Comparison of infectious burden measurements in scramble control and miR-126 knockdown embryos at 1 and 3 dpi.

(A) Bacterial burden measured by fluorescent bacterial area method. (B) Bacterial recovery CFU measurement. For bacterial burden measurement, each data point represents a single embryo and comparisons calculated by a Kruskal–Wallis test. For CFU analysis, each data point represents five pooled embryos and comparisons calculated by one-way ANOVA. For both graphs, the mean and SEM are shown.

Modulation of miR-126 alters neural and notch signaling pathways.

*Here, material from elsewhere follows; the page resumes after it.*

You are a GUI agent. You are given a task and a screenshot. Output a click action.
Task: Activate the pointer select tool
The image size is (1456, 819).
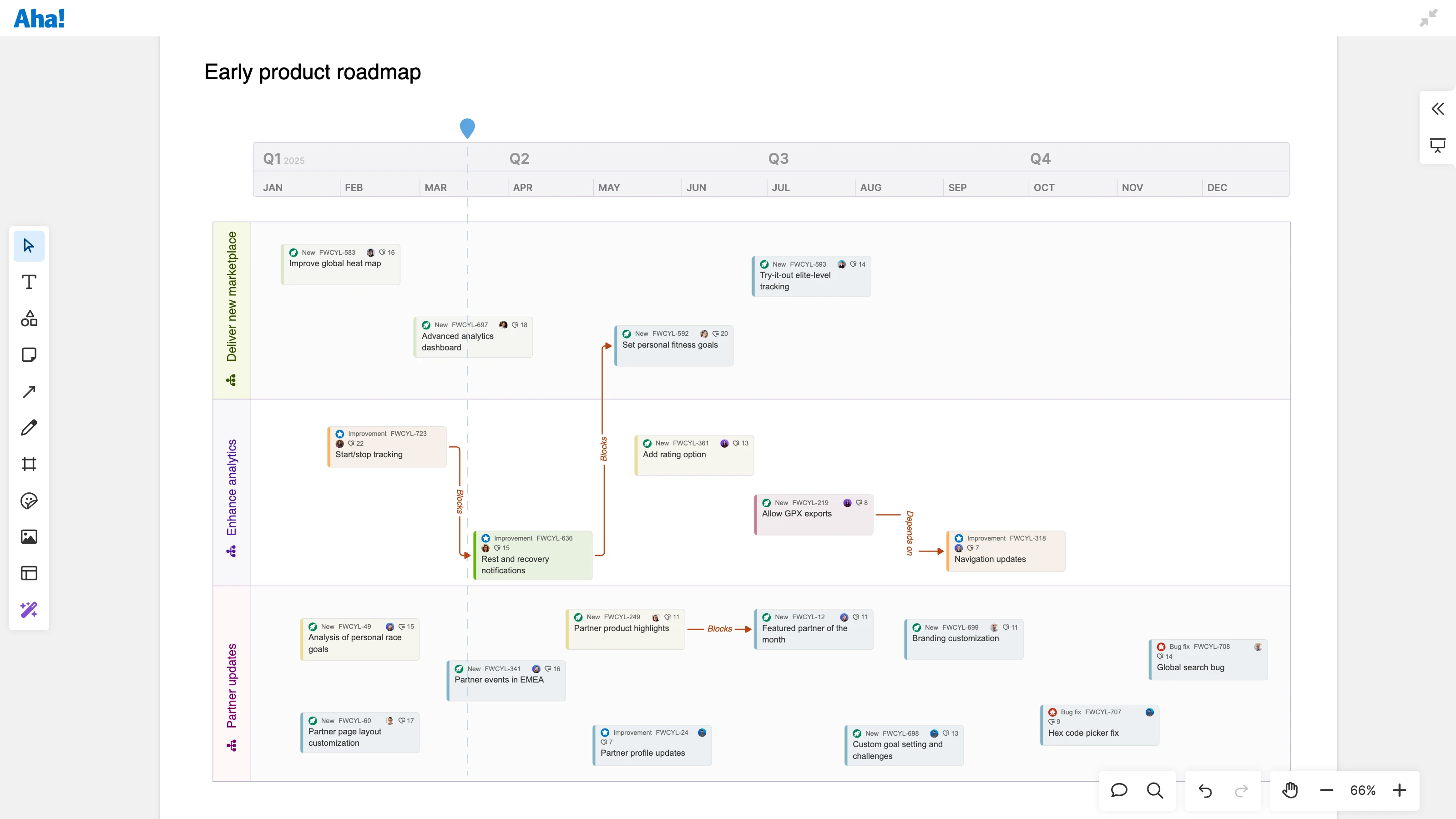[29, 246]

(A) Volcano plot of differentially expressed genes (DEGs) identified by RNA sequencing of 3 dpi embryos after antagomir knockdown of miR-126. Up-regulated neurobiology genes and down-regulated notch pathway genes are annotated. (B) Enrichment score mapping to the terms neuroactive ligand receptor interaction and Notch signalling pathway of DEGs identified by RNA sequencing of 3 dpf embryos after antagomir knockdown of miR-126. (C) Volcano plot of DEGs identified by RNA sequencing of 3 dpi embryos after antagomir knockdown of miR-126 and infection with M. marinum. Up-regulated neurobiology genes and down-regulated notch pathway genes are annotated. (D) Enrichment score mapping to the terms neuroactive ligand receptor interaction and Notch signalling pathway of DEGs identified by RNA sequencing of 3 dpf embryos after antagomir knockdown of miR-126 and infection with M. marinum.

ccl2 but not ccr2 expression is dependent on cxcl12a.

(A, B) Expression of ccl2 as measured by RT-qPCR in uninfected (A) and M. marinum–infected cxcl12a and miR-126 knockdown embryos (B).